Polished and articulate, Akhlaghi has also slipped comfortably into the role of media advocate for Middle Easterners. She is a frequent guest on CNN and NPR, and has twice testified on Capitol Hill in opposition to the Patriot Act and National Security Entry-Exit Registration System - which attempted to fingerprint, photograph and question all adult male visa holders from 24 predominantly Muslim countries. Thousands were deported or shuttled around the country to detention centers. "I had clients who were forced to sleep on concrete and deprived of food for days," she says. "The only charge against them was that they overstayed their visas. These were good people with jobs and families." The outrage in her voice is palpable.

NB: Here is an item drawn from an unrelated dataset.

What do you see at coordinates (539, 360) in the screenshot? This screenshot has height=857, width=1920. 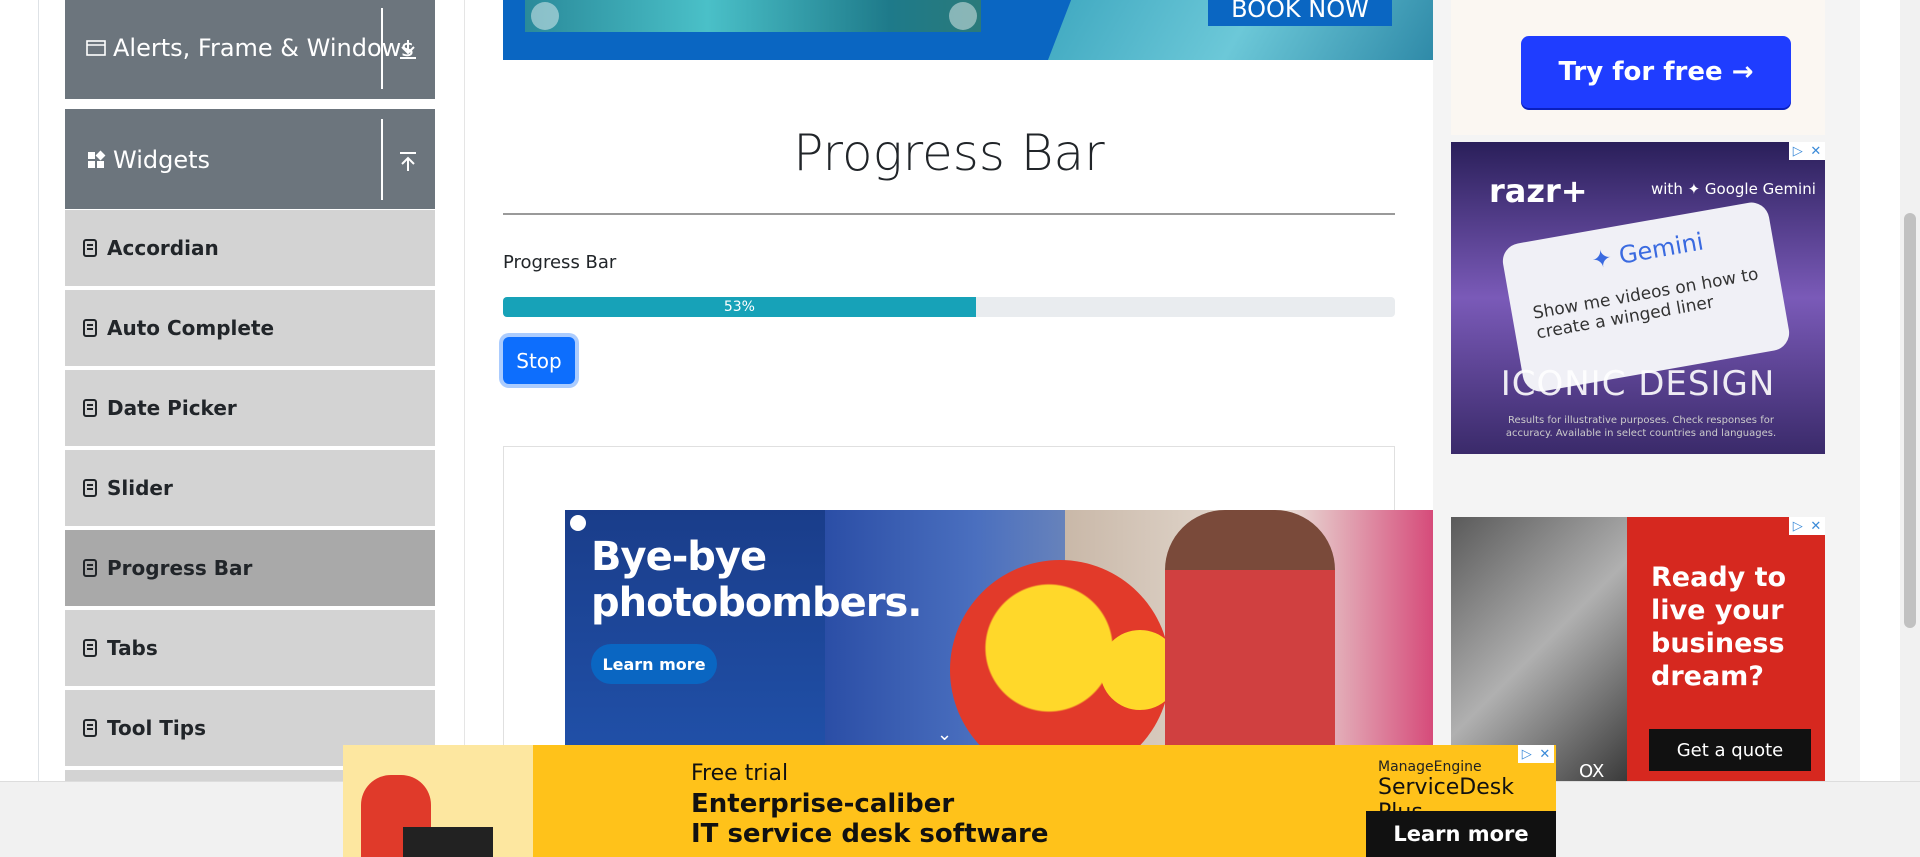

Akhlaghi seems an unlikely champion for Middle Easterners. Her family moved to Los Angeles from Iran when she was 5, and the closest she's been since was on 2004 and 2005 trips to Jordan, where she taught Iraq's female parliamentarians about human and women's rights for the U.N. Development Fund for Women.

Despite the Bay Area's liberal climate, she says that local Iranians are not immune from U.S. government intrusion. "Graduate students are routinely pulled out of classrooms at Berkeley to be interrogated and San Jose engineers are threatened with deportation. This community has become terrified of its own government. I truly believe that if another 9/11 happens, Middle Easterners and Muslims will be rounded up just like Japanese Americans after Pearl Harbor -- and I would be one of them."

The Executive - Omid Kordestani

More than 40,000 links appear when you Google "Omid Kordestani" - and he's a big reason why the word Google is so ubiquitous that it has become a verb. When he was hired in 1999 as Google's 12th employee (there are now more than 12,000), his job as Google's "business founder" was to make money for the young company - not an easy mission for a search engine committed to carrying no home-page advertising. But by forging partnerships with companies like Netscape, Yahoo, eBay and AOL, Kordestani eventually boosted its revenues to a record $10.6 billion in 2006. He is one of several Iranian Americans who have made it big in Silicon Valley, along with eBay founder Pierre Omidyar and former Yahoo Chief Technology Officer Farzad Nazem.

"I've never gone back to Iran because I've just been too busy," he explains at Google's Mountain View campus. "If I visited family I would want to stay awhile, plus the memories of my father would be depressing." It was after the death of his father from cancer in 1976 that his mother decided to move with Omid and his younger brother from Tehran to San Jose. They were nearly high school age and she wanted a better education for them.

"Fortunately I attended a Catholic school where English was taught every day, so adjusting to school here wasn't that hard," he recalls. He attended Buchser (now Santa Clara) High School and San Jose State - where he gave the 2007 commencement address - before earning a Master's in Business Administration at Stanford. "There's a huge focus on education by Iranian parents [Iranian-Americans nationally are five times more likely than other Americans to hold a doctorate] and my mother was no exception. She worked hard as a nurse so that I could concentrate on school." After graduating, he worked at Hewlett-Packard and two failed startups before becoming vice president of business development and sales for Netscape and then Google.